• TASK DIRECTIONS
Quote every entry below word for word, omitting the pictures.

-- Start of ENTRIES --

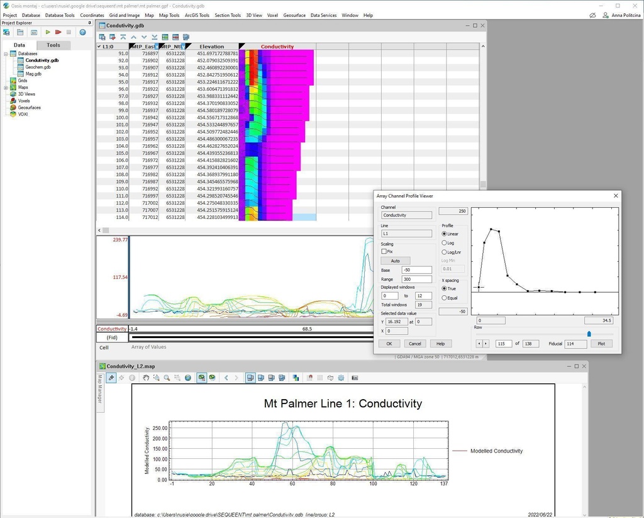Click the Plot button in profile viewer
Screen dimensions: 644x518
[x=601, y=344]
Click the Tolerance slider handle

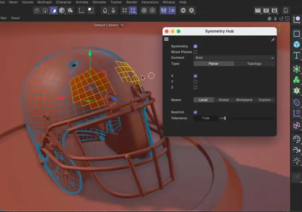(x=225, y=118)
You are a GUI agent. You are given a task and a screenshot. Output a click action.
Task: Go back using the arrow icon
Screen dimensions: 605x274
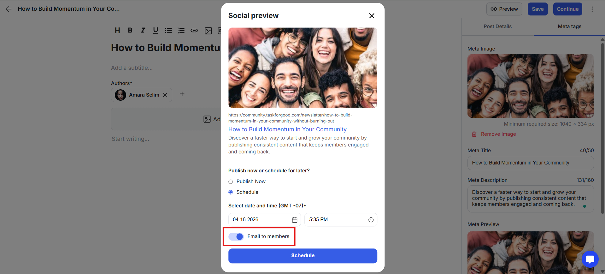coord(9,9)
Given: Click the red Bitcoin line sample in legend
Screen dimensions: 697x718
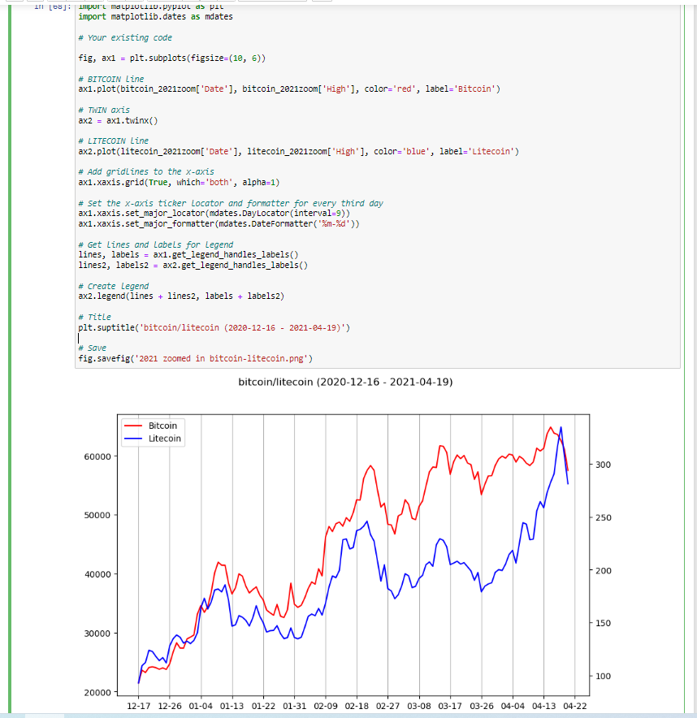Looking at the screenshot, I should point(135,426).
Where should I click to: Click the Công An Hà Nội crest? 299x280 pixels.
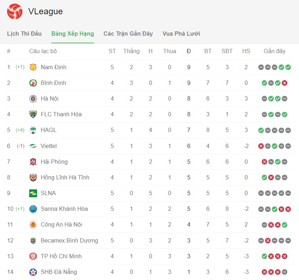[33, 224]
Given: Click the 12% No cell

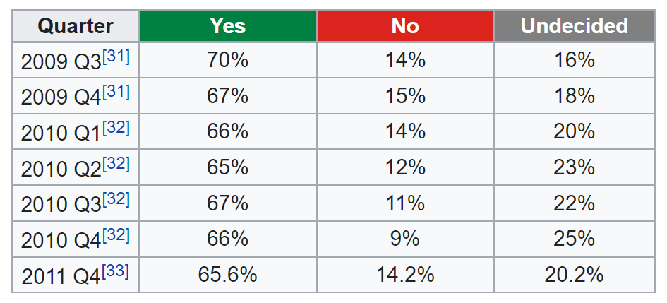Looking at the screenshot, I should 405,167.
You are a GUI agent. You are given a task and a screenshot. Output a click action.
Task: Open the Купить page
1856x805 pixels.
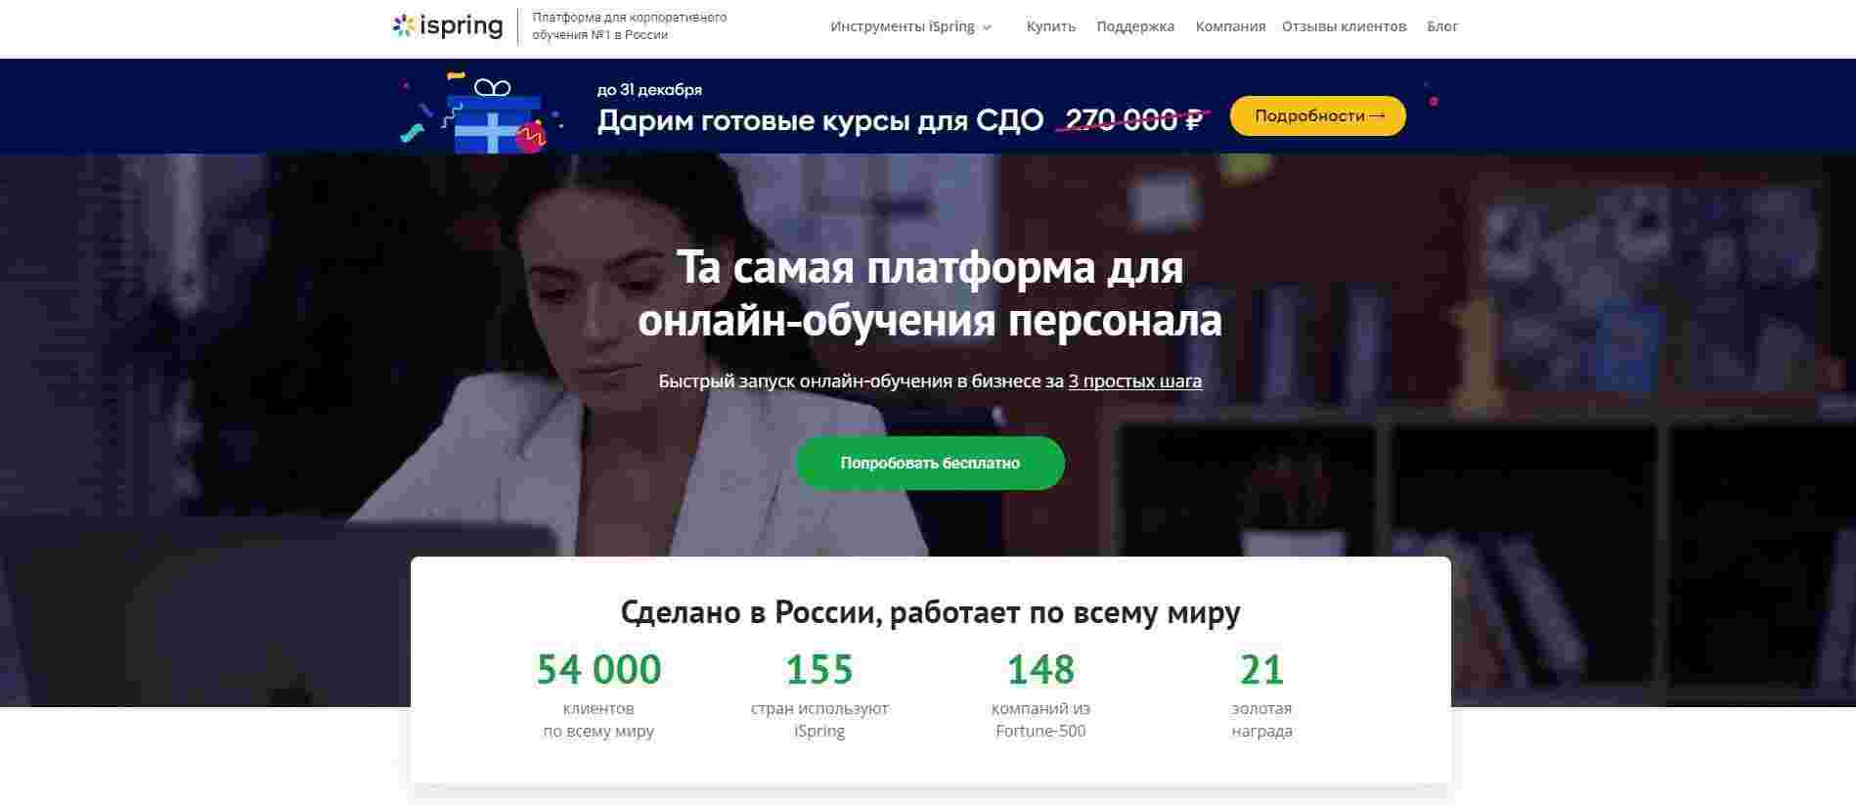click(x=1051, y=26)
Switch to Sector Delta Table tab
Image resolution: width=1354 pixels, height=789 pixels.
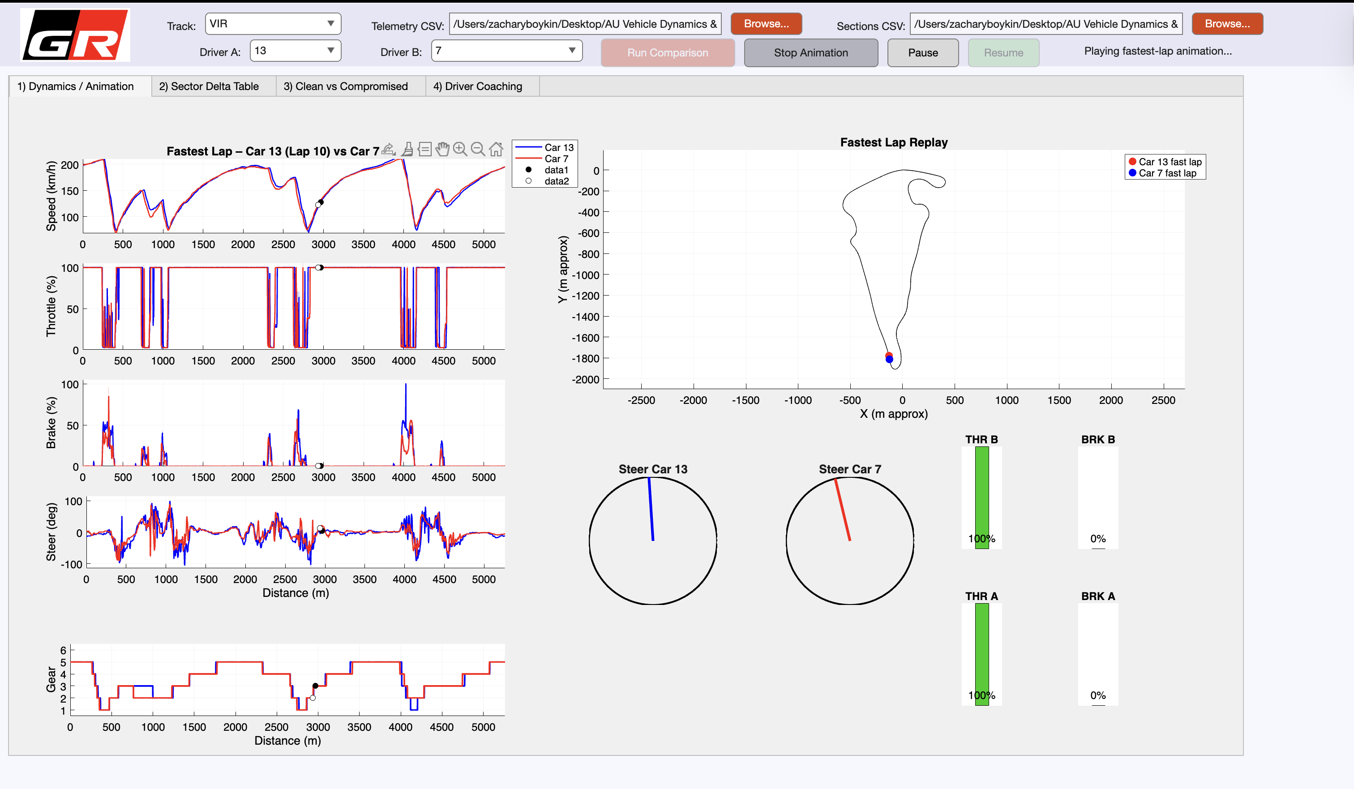click(x=208, y=86)
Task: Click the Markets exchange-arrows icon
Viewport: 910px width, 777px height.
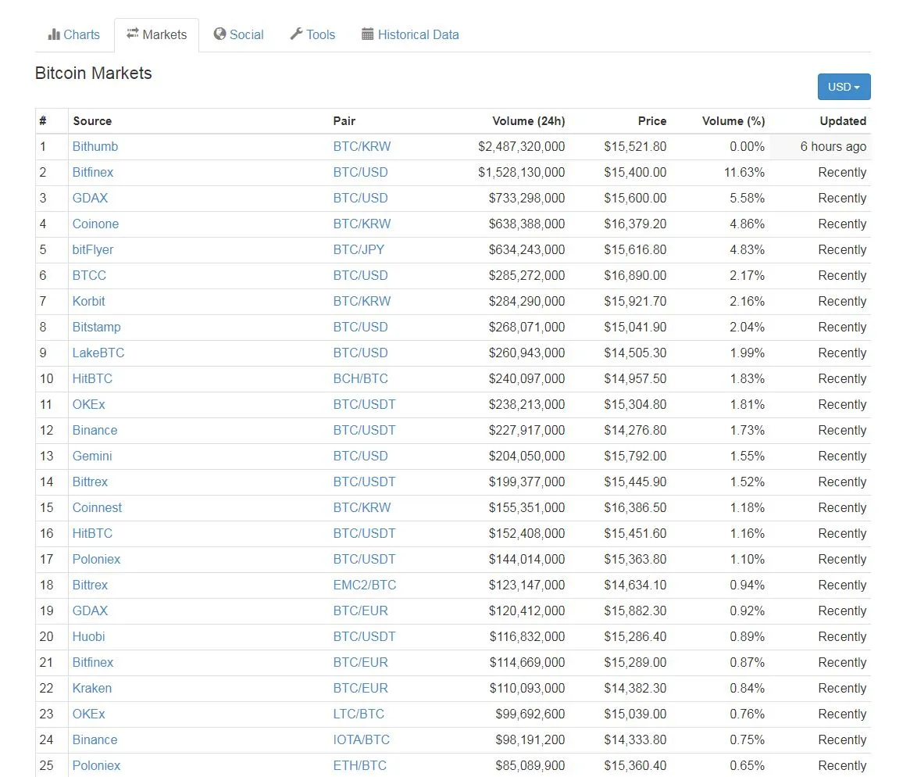Action: (x=133, y=33)
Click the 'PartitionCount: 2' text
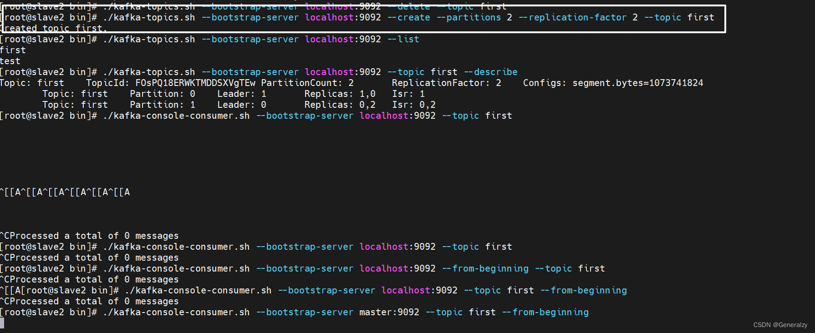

-- End of ENTRIES --

• RESPONSE BELOW
Click the Plot button in profile viewer
Screen dimensions: 644x518
[x=601, y=344]
Click the Tolerance slider handle

(x=225, y=118)
You are a GUI agent. You are given a task and a screenshot. Output a click action.
Task: Go back using the arrow icon
Screen dimensions: 605x274
coord(9,9)
Given: Click the red Bitcoin line sample in legend
Screen dimensions: 697x718
Looking at the screenshot, I should point(135,426).
Where should I click to: Click the Công An Hà Nội crest? 299x280 pixels.
[33, 224]
Given: Click the 12% No cell

Looking at the screenshot, I should 405,167.
You are a GUI agent. You are given a task and a screenshot. Output a click action.
Task: Open the Купить page
1856x805 pixels.
click(x=1051, y=26)
Switch to Sector Delta Table tab
Image resolution: width=1354 pixels, height=789 pixels.
click(x=208, y=86)
Task: Click the Markets exchange-arrows icon
Viewport: 910px width, 777px height.
Action: (x=133, y=33)
Click the 'PartitionCount: 2' text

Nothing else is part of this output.